Endogenous Trends
Gauthier Vermandel  1, 2, 3@  
1 : Laboratoire d'Economie de Dauphine  (LEDa)  -  Website
Université Paris IX - Paris Dauphine
"Place du Maréchal de Lattre de Tassigny 75775 PARIS Cedex 16 " -  France
2 : Paris Sciences et Lettres Research University  (PSL)  -  Website
PSL
place du maréchal de lattre de tassigny, 75016, Paris -  France
3 : France Stratégie  -  Website
France Stratégie
20 avenue de Ségur 75007 -  France

Conventional business cycle analysis interprets economic

fluctuations as high frequency variations around an exogenous trend. In

contrast to this approach, we include two sources of growth (ideas and

knowledge) to determine the endogenous trend of an economy, and examine its

quantitative potential in a standard medium scale New Keynesian

model. We estimate this model on the US data between 1950q1-2018q4 with an

occasionnally binding constraint on the nominal rate.
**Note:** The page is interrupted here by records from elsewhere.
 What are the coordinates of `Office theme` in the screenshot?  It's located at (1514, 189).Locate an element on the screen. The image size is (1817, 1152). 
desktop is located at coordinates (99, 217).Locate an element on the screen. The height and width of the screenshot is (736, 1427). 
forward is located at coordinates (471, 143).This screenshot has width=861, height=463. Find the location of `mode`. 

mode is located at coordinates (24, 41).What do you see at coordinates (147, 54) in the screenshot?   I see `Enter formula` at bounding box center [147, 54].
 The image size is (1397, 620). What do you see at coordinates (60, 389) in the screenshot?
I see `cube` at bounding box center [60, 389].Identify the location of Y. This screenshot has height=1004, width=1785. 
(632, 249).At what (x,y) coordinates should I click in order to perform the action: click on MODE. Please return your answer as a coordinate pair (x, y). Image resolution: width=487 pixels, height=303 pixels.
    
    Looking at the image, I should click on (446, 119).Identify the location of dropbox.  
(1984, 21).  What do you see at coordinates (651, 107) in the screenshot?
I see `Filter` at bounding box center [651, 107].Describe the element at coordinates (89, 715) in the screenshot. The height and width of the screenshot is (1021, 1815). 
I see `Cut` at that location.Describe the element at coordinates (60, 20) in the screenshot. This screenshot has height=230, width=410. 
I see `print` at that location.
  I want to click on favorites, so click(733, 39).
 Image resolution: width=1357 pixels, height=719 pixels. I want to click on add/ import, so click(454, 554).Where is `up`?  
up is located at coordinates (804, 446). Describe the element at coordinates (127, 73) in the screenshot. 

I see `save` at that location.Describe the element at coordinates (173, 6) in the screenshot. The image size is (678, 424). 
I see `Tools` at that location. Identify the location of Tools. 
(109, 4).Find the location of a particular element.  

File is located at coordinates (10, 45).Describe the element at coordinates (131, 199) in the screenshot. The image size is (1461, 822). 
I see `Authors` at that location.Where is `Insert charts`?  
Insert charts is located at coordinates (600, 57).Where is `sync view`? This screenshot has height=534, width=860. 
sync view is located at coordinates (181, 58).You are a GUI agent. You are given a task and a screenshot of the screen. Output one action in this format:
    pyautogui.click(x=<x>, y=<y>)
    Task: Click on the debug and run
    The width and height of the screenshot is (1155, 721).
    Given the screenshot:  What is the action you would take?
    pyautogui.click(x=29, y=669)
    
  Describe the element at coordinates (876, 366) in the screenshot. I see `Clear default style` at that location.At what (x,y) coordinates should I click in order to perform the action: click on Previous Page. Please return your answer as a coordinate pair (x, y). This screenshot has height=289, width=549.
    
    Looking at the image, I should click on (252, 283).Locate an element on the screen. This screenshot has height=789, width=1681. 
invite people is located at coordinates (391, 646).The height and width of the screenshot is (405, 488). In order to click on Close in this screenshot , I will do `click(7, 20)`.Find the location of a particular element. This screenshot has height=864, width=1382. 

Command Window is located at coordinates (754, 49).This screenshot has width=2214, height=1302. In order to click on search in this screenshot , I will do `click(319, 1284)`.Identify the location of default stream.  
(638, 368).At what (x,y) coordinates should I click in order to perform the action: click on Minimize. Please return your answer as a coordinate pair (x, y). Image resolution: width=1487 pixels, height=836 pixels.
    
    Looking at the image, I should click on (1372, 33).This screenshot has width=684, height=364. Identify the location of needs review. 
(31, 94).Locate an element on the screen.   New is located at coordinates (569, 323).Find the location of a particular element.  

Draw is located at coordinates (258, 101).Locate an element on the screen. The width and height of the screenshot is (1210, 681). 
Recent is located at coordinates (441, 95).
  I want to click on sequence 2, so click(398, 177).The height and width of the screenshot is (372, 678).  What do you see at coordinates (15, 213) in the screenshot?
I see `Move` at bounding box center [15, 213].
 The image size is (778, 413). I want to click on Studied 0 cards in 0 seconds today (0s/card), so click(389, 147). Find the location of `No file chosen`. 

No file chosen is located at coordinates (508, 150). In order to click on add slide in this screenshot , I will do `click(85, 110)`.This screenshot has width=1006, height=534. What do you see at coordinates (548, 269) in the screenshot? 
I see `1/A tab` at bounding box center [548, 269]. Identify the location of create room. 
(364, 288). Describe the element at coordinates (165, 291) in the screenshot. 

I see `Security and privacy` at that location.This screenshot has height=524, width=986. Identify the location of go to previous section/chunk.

We find that the

endogenous trend has been sharply declining since 1970, thus corroborating the

secular stagnation theory. This dynamic is captured by a slowdown in the

accumulation technology reflecting the low productivity of the R\&D sector.

While the contribution of human capital has been remarkably stable, the

financial crisis deteriorated its contribution over the last decade.